1Q23 performance is in line with our expectations
The company announced 1Q23 results: revenue of 22 billion yuan, down 15% from the previous year; the net profit of the mother was 160 million yuan, which changed from profit to loss over the previous year, which was basically in line with our expectations.
We believe that the year-on-year change in the company's performance in 1Q23 from profit to loss was mainly due to: 1) inventory loss (international oil prices fell month-on-month in March 2023); 2) commodity sales fell about 10% year over year.
The refining business may contribute to major profits throughout the year. We believe that the refining business is expected to become the company's main source of profit in 2023, and net profit has basically returned to the level of 2019, about 200 million yuan/month, mainly due to 1) China's export quota for the first batch of refined oil products increased 46% year-on-year to 18.99 million tons in 2023, and the company's export quota in 2023 is expected to increase sharply year-on-year (the quota given to the company by Sinopec); 2) domestic refined oil demand will return to the year-on-year expansion range in 2023: the annual year-on-year growth rate is about 6.2% to 13.74 million b/d (CICC Group forecasts).
The 2H23 chemical business is expected to improve. We judge that demand in the 1H23 chemical industry is still low, and the performance of the synthetic resin and plastics and synthetic fiber sectors will still be in a state of loss, but 2H23 performance is expected to improve month-on-month with the gradual improvement of China's macroeconomic economy.

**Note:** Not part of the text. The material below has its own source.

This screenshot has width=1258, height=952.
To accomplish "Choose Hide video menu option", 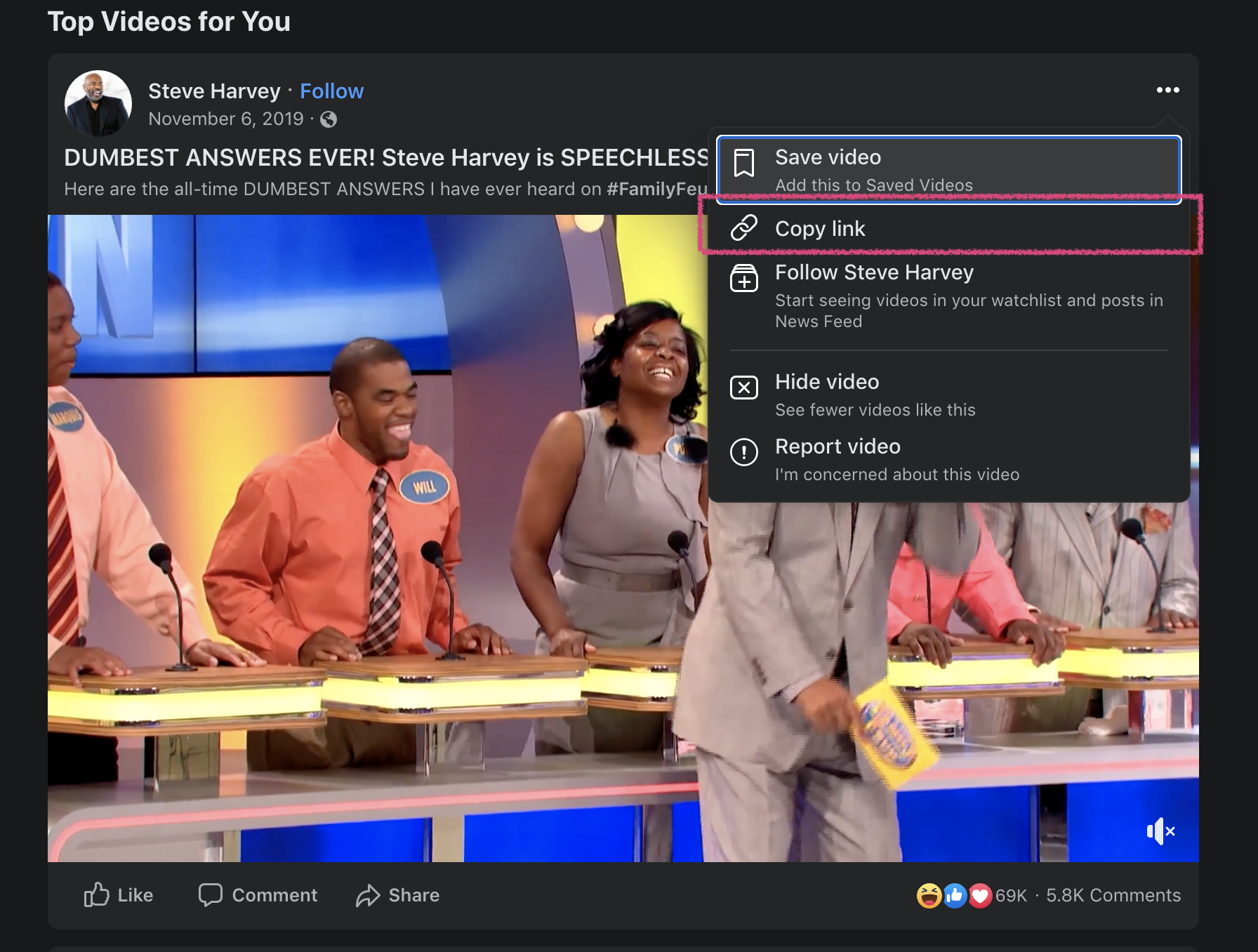I will pyautogui.click(x=827, y=382).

The new materials project is progressing steadily, and may continue to contribute a large increase in performance over the next 2-3 years. 3Q22 The first domestic line of China's first 10,000-ton 48K large wire bundle carbon fiber project was put into operation at the Shanghai Petrochemical Carbon Fiber Industrial Base and produced qualified products, the quality of which reached the international advanced level. At the same time, the company expects the production capacity of 24,000 tons/year of raw wire and 12,000 tons/year of large wire bundle carbon fiber to be completed and put into operation in 2024. The company is one of the few enterprises in China that has a complete set of production technology for large wire bundles of carbon fibers, and benefiting from the rapid increase in demand for large wire bundles of carbon fibers brought about by the increasing size of wind power blades, the gross profit of large wire bundle carbon fiber is expected to remain high. Furthermore, the 250,000 tons/year thermoplastic elastomer project, a key project in Shanghai, progressed steadily. The second phase of the hydrogen fuel cell hydrogen supply center project was completed, and the construction of the first megawatt-scale photovoltaic power plant project was completed. We believe that as high-margin new material projects continue to be put into operation, the company is expected to obtain large incremental profits in the next 2-3 years.
Profit forecasting and valuation
We keep our 2023/2024 earnings forecast unchanged. The target price of A/H shares remains unchanged at $4.0 /HK$1.6, corresponding to price-earnings ratios of 44x/15x 2023 and 33x/11x 2024 and 17%/19% upward space, respectively, maintaining the “outperform the industry” ratings of the two markets. A/H shares are currently trading at 38/13x 2023 and 28/9x2024 price-earnings ratios.
International oil prices have fluctuated greatly, and carbon fiber projects have fallen short of expectations.